The Portuguese government plans to cut state workers’ wages and raise taxes to convince investors it can narrow the euro region’s fourth-biggest budget gap after Greece’s debt crisis led to a surge in borrowing costs for high-deficit nations. Ireland became the second euro country to seek a bailout after Greece, and the first to request aid from the European Financial Stability Facility last month.
‘Doing the Rounds’
Moody’s doesn’t know if Portugal will ask for a bailout and doesn’t see any move to tap the European Financial Stability Facility as “negative,” Kathrin Muehlbronner, an analyst at Moody’s, said in a phone interview today. Moody’s will evaluate the situation if Portugal does request a bailout, she said.
“It’s not entirely a surprise,” Orlando Green, assistant director of capital-markets strategy at Credit Agricole Corporate & Investment Bank in London, said of the Moody’s announcement. “Moody’s, S&P have been doing the rounds. It’s generally been negative news for the euro zone,” he said in an interview on Bloomberg Television’s “The Pulse” with Andrea Catherwood.
Moody’s said on Dec. 15 it may cut Spain’s Aa1 credit rating and on Dec. 16 said it placed Greece’s Ba1 bond ratings on review for a possible downgrade. Ireland’s credit rating was cut five levels by Moody’s on Dec. 17.
The difference in yield between Portuguese 10-year bonds and German bunds, Europe’s benchmark, reached a euro-era record of 483 basis points on Nov. 11. The spread was at 356 basis points today. Credit-default swaps on Portuguese government debt rose 10.5 basis points to 486.5, the highest level since Dec. 1, according to data provider CMA.

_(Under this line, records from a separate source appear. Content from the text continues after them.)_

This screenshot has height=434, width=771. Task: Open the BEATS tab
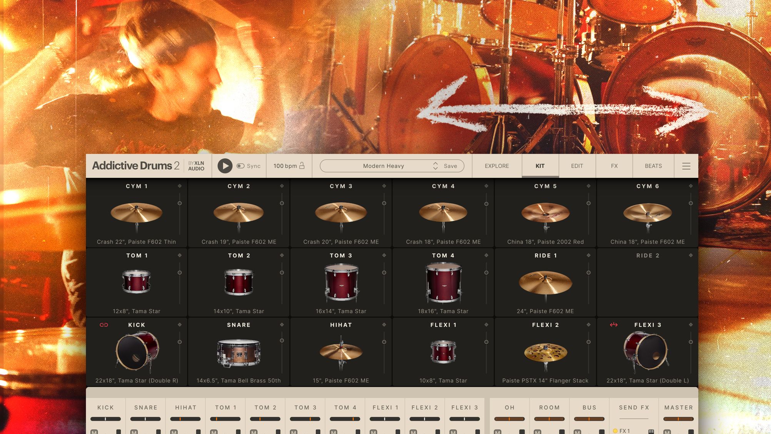point(653,166)
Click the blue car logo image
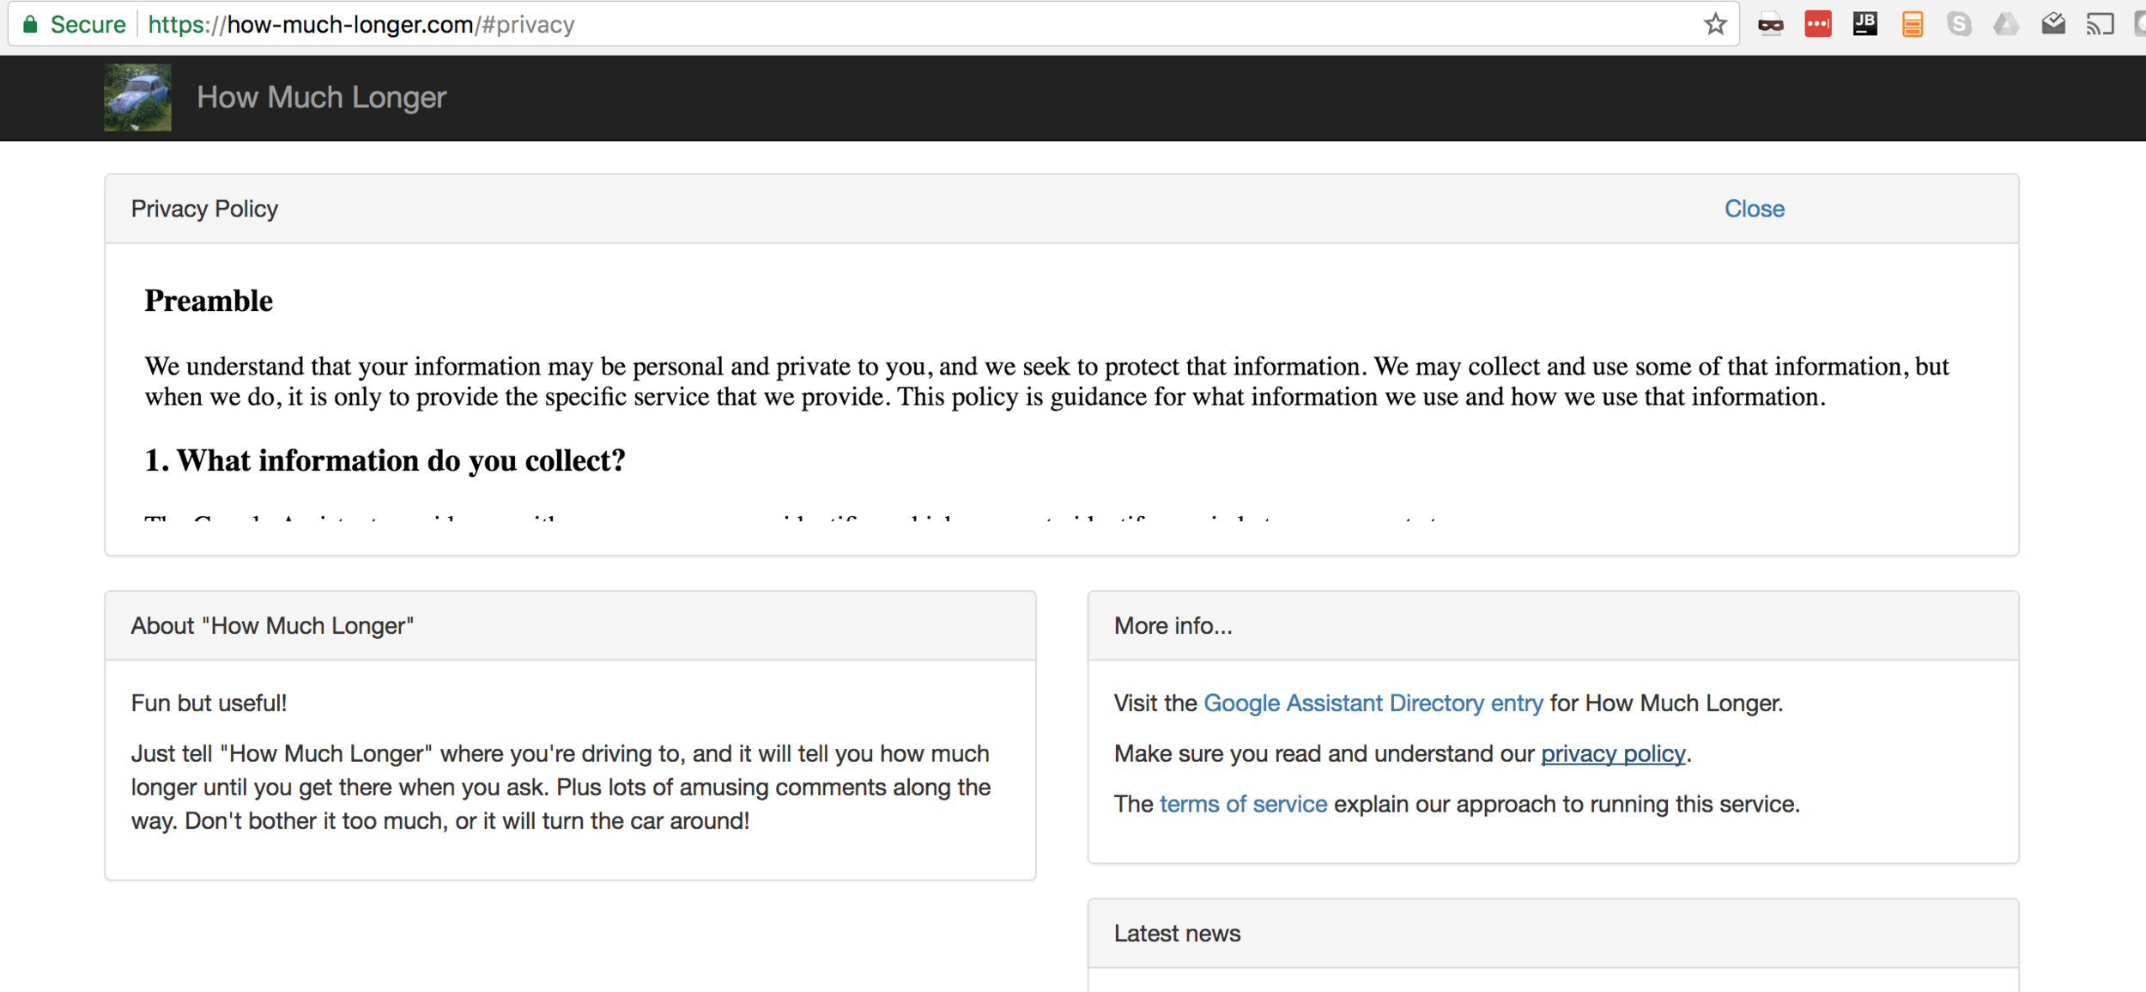The height and width of the screenshot is (992, 2146). [x=137, y=97]
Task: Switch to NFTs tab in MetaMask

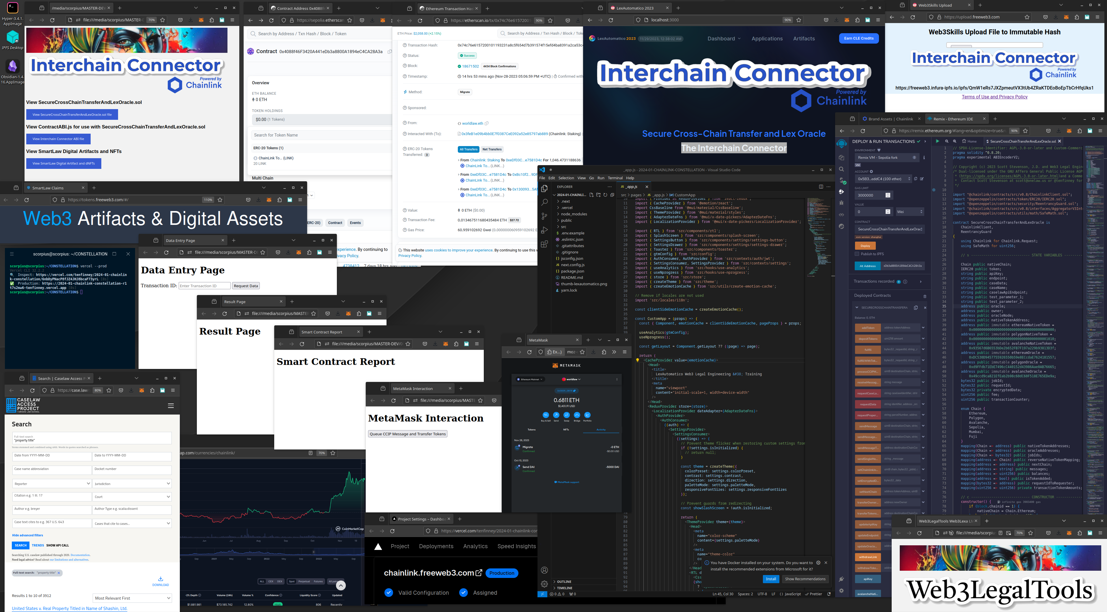Action: [x=566, y=430]
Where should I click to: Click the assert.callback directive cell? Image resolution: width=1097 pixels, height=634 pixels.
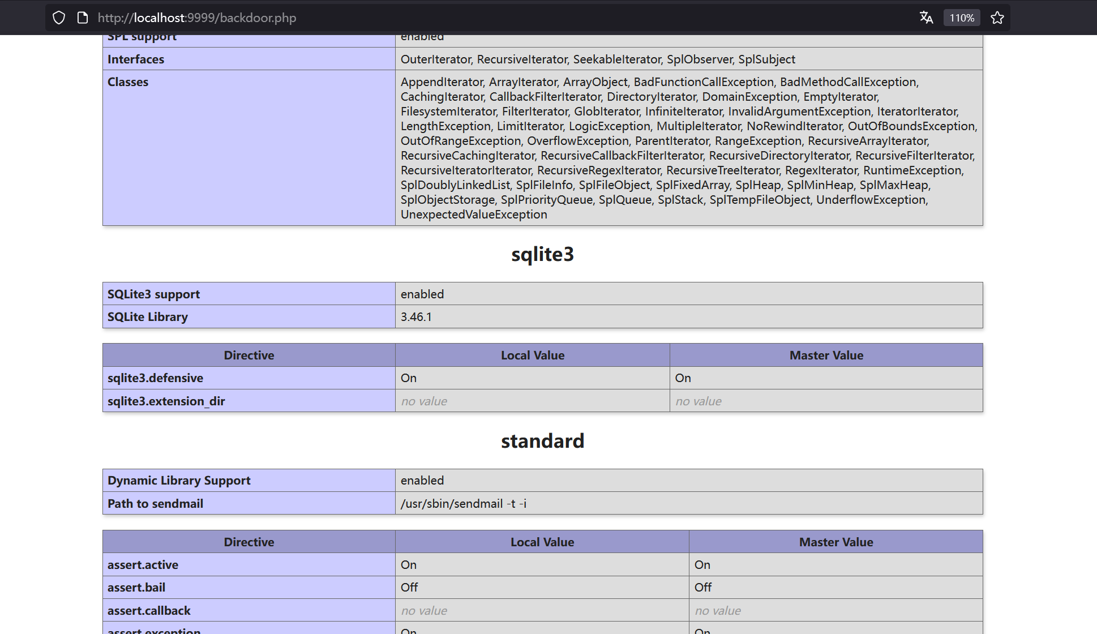(149, 611)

“The markets have remained open to the Portuguese government, but it is having to pay an elevated price, which if sustained will increase substantially its debt service costs over time,” Thomas of Moody’s said.
Portugal doesn’t face any bond redemptions until April and has completed this year’s sales of debt. Borrowing costs rose at a Dec. 15 sale of 500 million euros ($658 million) of three-month bills.

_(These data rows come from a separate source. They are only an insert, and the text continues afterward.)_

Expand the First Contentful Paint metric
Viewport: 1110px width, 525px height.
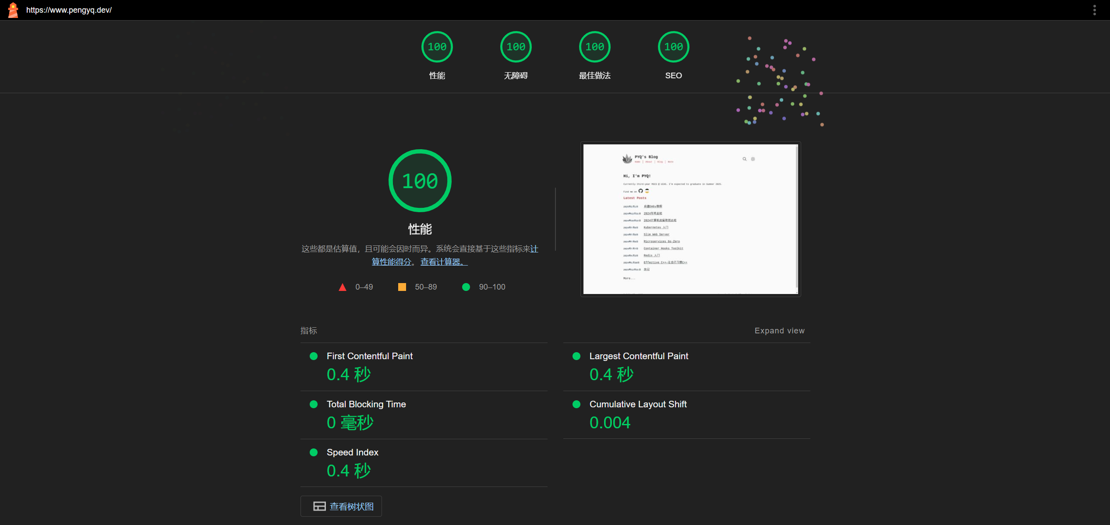[x=370, y=356]
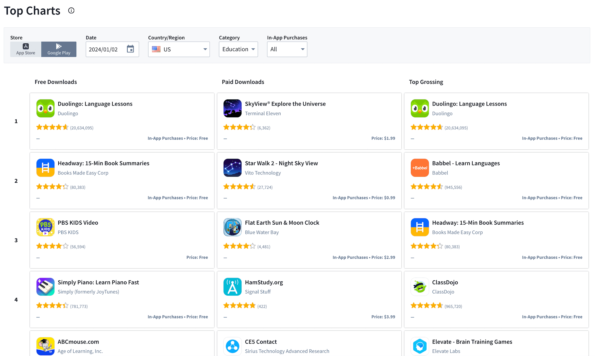Click the ClassDojo app icon

pos(419,287)
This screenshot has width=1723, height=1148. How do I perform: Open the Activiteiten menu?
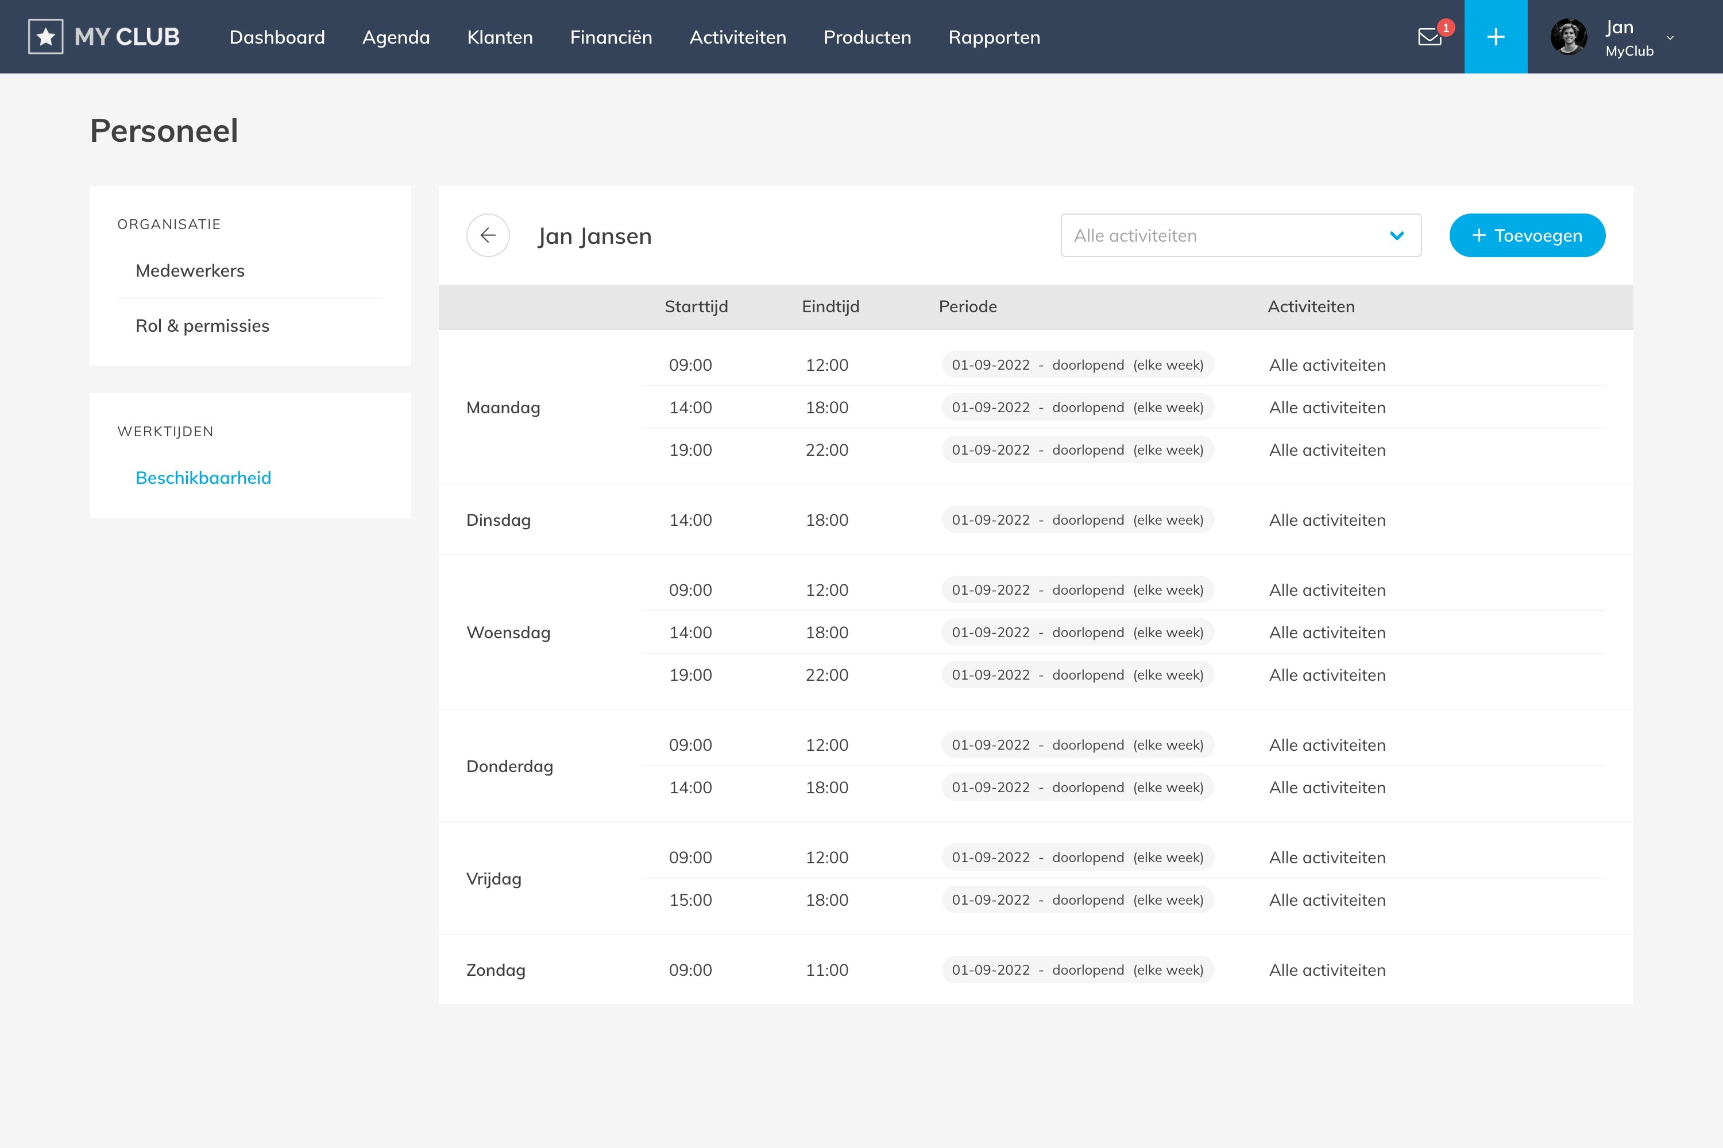click(x=738, y=37)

The government is counting on exports such as paper and wood products to support economic expansion as it cuts spending. The budget forecasts GDP growth of 0.2 percent in 2011, slower than this year’s estimated 1.3 percent pace. Portugal’s economic growth has averaged less than 1 percent a year in the past decade, one of Europe’s weakest growth rates.
“In addition to fiscal austerity, at least a moderate pace of nominal GDP growth will be needed to stabilize and eventually reverse the currently adverse debt trajectory,” Moody’s said in the statement.
The Paris-based OECD sees GDP growth of 1.5 percent this year, with the economy contracting 0.2 percent in 2011 as austerity measures kick in. The European Commission last month predicted a contraction of 1 percent.
Jorg Decressin, head of the IMF’s world economic studies division, said on Oct. 6 that the Portuguese economy may contract 1.4 percent next year if new deficit-cutting measures are taken into account.
Portugal’s 2011 budget includes the deepest spending cuts in more than three decades. In September, the government said it would trim the wage bill by 5 percent for public-sector workers earning more than 1,500 euros a month, freeze hiring and raise value-added sales tax by 2 percentage points to 23 percent to help narrow a deficit that amounted to 9.3 percent of gross domestic product in 2009.
Portugal aims to cut its budget deficit to 7.3 percent of GDP this year and 4.6 percent in 2011, and to reach the EU limit of 3 percent in 2012.
The central government’s budget deficit narrowed in the 11 months through November, the first annual reduction in the shortfall this year, the Finance Ministry said yesterday. The gap narrowed 0.8 percent to 12.94 billion euros, as spending rose 2.6 percent and revenue rose 4 percent.
The deficit has narrowed at a faster pace since the start of the second half, shrinking 9.8 percent from a year earlier in the July-November period, as spending increased 0.6 percent and revenue gained 4.6 percent.